▸ What is needed: Exclude the pictures and set down, unaltered, the lines from the one that holds "Screen dimensions: 1024x678" through the end of the data.

-- Input follows --

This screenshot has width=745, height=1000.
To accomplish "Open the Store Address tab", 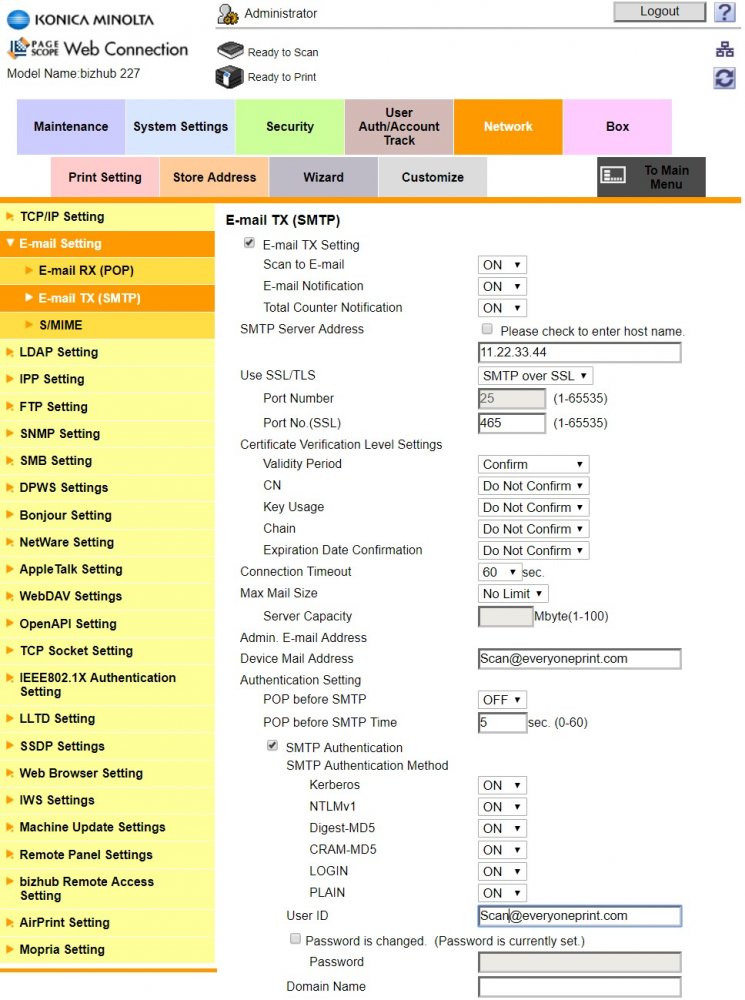I will click(x=214, y=177).
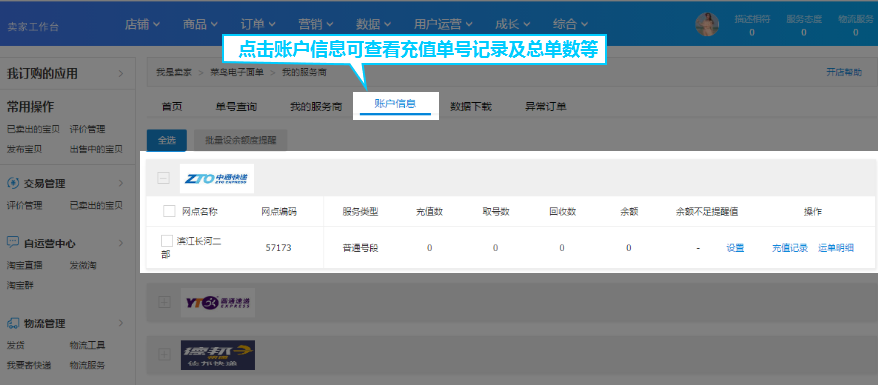Open the 店铺 dropdown menu
This screenshot has width=878, height=386.
click(142, 24)
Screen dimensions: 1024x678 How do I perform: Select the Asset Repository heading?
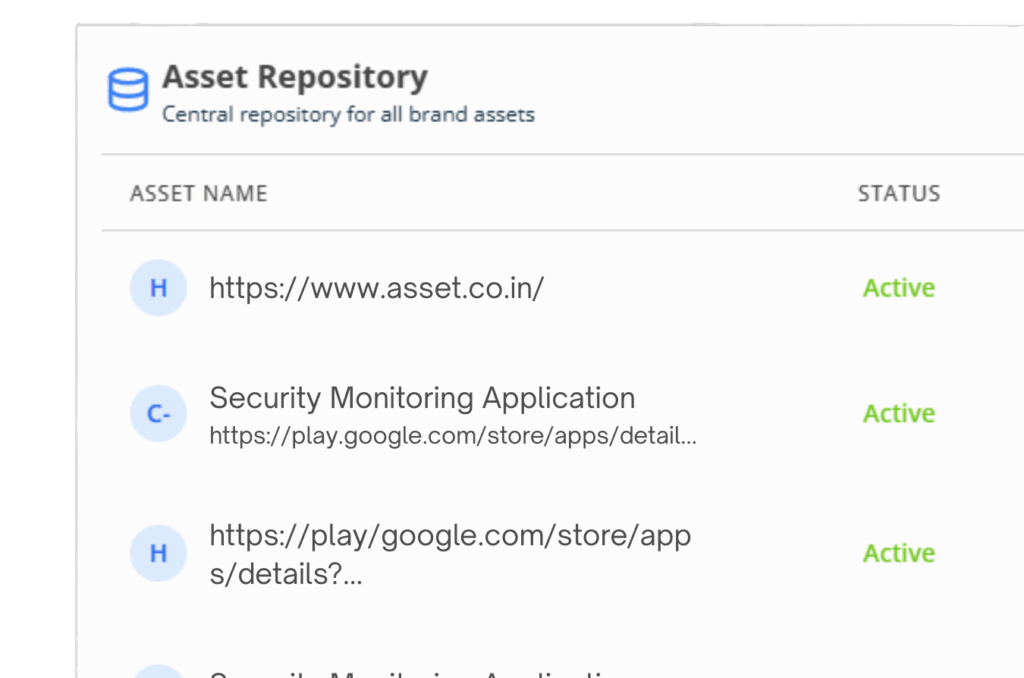[x=295, y=77]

-- Input concluded --

▸ Final answer:
Screen dimensions: 1024x678 How do I perform: Select the Asset Repository heading?
[x=295, y=77]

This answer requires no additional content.